The US-Israeli genocide of Palestinians continues to roil global affairs. But since the publication of our previous issue, one of the most significant developments has been the eruption of a massive wave of protest on university and college campuses across the United States. These protests are notable for several reasons, the most obvious of which is the hysterical, violent, and punitive response from the authorities — on top of which we now see the accusation of antisemitism reach the point of genuine absurdity. The protests hearken back to the student movement against South African apartheid a generation ago and, before that, the protests against the Vietnam War. But the action on the part of college presidents and police is far more aggressive than anything we had seen at this stage of the earlier waves. These are symptoms of an educational system that has only the thinnest connection to its stated mission and is far more attuned to the demands of the donor class and to a political culture where the assault on civil liberties is absorbed with hardly a blink. Joe Biden, who is running on a platform as the last defense against impending fascism, is not only aiding and abetting a genocidal campaign in Gaza but tamping down on democratic rights at home, extinguishing basic freedoms, and engaging in a kind of demagoguery we have not seen in generations.

Understanding the social forces behind these transformations, both in the United States and abroad, is an urgent task. In our lead article, Guy Laron offers a pathbreaking analysis of the political and economic forces behind the rise of Benjamin Netanyahu. He makes it amply clear that, while Netanyahu is harnessing a political coalition of recent provenance, the economic project driving the accelerated occupation is by no means unique to him but rather is shared across the political spectrum. Over to the east, the country of Pakistan is seeing another iteration in the cycle of violence and political clampdown by its military. Umair Javed analyzes how Imran Khan, once the chosen representative of Pakistan’s oligarchs, has lost favor with them — and somehow become the symbol of Pakistani mass movements.

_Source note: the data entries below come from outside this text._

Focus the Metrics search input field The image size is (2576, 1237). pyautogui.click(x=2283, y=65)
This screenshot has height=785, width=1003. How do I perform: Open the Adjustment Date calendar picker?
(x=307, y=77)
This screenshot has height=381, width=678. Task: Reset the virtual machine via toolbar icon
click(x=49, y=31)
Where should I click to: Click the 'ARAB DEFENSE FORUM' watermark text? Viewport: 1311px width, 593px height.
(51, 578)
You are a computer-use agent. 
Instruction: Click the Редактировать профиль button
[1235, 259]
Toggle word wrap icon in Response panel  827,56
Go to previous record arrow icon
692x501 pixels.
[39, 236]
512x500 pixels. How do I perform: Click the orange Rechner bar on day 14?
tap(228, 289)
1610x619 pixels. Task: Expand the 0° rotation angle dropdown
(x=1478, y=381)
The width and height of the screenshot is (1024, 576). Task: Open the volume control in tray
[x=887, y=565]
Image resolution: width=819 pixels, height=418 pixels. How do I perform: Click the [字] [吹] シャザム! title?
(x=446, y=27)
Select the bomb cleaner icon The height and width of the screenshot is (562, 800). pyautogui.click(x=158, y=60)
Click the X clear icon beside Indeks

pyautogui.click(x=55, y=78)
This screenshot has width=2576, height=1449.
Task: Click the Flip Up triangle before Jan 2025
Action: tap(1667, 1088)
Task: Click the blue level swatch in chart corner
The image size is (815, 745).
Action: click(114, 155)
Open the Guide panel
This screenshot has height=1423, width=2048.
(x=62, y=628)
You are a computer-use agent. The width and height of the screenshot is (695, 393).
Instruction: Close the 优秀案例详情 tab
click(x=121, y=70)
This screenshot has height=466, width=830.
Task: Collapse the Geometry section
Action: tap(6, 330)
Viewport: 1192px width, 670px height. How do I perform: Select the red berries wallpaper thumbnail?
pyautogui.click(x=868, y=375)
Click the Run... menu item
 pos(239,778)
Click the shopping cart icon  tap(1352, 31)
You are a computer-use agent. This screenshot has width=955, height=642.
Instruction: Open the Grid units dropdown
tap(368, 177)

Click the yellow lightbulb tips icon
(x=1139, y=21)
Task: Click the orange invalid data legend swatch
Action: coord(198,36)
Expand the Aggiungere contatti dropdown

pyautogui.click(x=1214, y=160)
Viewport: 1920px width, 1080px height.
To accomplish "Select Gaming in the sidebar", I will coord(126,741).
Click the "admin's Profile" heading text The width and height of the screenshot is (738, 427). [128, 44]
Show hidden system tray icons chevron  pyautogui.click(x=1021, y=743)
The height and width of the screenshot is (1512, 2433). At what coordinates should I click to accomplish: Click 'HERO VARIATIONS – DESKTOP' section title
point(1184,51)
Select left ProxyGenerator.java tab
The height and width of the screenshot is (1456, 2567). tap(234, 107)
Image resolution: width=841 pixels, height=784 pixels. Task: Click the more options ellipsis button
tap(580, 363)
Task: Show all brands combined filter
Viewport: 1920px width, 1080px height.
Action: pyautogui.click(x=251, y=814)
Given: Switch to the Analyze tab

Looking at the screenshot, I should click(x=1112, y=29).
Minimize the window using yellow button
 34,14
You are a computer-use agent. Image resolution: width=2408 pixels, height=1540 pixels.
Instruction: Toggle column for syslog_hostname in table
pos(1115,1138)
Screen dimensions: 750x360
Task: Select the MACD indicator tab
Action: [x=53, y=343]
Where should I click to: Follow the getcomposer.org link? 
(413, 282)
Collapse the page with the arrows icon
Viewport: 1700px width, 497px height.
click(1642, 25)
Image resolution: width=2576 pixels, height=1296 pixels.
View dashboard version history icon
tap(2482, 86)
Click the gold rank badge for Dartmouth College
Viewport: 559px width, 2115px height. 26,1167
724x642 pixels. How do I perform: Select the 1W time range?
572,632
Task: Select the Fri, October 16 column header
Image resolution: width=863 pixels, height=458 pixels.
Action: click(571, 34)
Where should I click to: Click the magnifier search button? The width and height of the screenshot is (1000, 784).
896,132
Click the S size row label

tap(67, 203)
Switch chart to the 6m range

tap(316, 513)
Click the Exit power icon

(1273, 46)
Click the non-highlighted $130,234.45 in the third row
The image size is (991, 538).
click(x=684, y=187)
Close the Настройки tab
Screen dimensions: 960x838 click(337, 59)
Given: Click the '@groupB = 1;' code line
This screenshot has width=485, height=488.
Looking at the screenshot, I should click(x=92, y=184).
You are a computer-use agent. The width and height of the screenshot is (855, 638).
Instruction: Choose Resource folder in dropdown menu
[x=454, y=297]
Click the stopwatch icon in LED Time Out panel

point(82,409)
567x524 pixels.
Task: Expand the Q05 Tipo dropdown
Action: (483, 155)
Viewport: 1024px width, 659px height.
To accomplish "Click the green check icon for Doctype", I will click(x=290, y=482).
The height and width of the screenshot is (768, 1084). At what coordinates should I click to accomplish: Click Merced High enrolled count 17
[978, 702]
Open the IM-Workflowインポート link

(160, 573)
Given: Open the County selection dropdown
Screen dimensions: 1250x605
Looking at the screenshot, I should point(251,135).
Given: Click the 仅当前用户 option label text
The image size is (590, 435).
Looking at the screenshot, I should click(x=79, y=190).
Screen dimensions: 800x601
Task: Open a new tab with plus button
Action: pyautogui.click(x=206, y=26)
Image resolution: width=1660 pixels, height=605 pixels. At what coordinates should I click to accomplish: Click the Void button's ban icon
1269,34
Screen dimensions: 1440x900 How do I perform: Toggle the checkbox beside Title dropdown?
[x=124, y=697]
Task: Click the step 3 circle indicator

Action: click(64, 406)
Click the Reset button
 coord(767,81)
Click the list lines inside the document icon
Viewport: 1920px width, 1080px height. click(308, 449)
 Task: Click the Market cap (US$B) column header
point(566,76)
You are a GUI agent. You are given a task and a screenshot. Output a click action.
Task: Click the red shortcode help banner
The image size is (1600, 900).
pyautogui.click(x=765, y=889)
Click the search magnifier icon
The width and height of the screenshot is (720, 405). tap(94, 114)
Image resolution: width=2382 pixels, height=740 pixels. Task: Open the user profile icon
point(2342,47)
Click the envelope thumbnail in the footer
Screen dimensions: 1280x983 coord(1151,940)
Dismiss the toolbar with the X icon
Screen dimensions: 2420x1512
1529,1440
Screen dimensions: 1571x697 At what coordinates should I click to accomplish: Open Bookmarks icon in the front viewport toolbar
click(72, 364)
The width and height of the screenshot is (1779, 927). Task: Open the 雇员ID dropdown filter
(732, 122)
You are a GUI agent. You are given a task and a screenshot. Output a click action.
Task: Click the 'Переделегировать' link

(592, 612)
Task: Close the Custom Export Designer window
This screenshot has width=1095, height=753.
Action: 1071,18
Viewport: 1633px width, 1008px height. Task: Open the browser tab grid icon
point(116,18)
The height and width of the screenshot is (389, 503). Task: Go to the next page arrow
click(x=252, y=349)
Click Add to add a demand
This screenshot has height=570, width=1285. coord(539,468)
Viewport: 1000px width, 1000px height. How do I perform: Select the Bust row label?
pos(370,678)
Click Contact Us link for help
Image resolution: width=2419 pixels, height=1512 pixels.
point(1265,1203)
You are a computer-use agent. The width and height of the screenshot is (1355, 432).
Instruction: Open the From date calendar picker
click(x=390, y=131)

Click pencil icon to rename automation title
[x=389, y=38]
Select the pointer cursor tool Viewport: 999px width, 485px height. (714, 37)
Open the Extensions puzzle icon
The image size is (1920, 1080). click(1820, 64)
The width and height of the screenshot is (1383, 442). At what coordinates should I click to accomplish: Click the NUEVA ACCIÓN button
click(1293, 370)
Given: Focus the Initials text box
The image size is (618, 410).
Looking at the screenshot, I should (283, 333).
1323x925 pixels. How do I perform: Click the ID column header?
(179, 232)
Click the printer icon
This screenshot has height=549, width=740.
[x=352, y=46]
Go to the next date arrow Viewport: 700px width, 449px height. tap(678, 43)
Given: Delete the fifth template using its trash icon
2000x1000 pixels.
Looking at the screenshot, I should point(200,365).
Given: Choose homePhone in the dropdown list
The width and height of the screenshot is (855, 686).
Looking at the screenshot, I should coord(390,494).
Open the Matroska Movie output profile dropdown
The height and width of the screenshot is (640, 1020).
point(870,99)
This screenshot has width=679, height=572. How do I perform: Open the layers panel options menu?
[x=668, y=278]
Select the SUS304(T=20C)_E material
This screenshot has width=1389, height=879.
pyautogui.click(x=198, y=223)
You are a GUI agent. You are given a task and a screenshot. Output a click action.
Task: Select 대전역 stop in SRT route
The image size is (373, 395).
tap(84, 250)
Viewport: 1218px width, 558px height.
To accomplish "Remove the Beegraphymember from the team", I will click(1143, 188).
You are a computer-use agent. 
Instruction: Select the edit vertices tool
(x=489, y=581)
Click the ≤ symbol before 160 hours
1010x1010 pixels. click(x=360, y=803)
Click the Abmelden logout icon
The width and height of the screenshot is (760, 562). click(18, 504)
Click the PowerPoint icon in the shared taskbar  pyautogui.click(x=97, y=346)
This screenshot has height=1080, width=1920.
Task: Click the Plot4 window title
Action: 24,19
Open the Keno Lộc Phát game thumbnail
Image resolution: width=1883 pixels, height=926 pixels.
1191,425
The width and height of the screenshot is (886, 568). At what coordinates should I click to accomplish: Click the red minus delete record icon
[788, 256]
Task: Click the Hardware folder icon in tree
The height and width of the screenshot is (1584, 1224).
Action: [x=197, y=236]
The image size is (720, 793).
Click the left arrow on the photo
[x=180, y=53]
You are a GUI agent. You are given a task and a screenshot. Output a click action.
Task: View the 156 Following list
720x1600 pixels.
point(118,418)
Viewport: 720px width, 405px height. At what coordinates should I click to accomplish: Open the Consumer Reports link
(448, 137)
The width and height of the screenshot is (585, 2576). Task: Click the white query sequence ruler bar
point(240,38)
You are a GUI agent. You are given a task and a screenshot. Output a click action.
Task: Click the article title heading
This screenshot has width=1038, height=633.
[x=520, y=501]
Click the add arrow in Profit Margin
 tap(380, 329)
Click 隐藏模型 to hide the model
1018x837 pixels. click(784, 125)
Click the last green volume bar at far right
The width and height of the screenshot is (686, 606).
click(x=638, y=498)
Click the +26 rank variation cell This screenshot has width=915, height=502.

Closer to home, Katie Rader takes up one of the most influential recent arguments in the literature on the New Deal. Whereas Franklin D. Roosevelt’s legislative transformations were once seen as a giant step forward for working people — black and white — they have recently been denigrated as another instance of white supremacy. Rader examines some of the most widely cited texts making this argument and shows that not only do they fail to make their case but that their own evidence counts against them. The New Deal certainly fell short of achieving its most grandiose ambitions, but it was indeed a massive blow to the dominant racial order.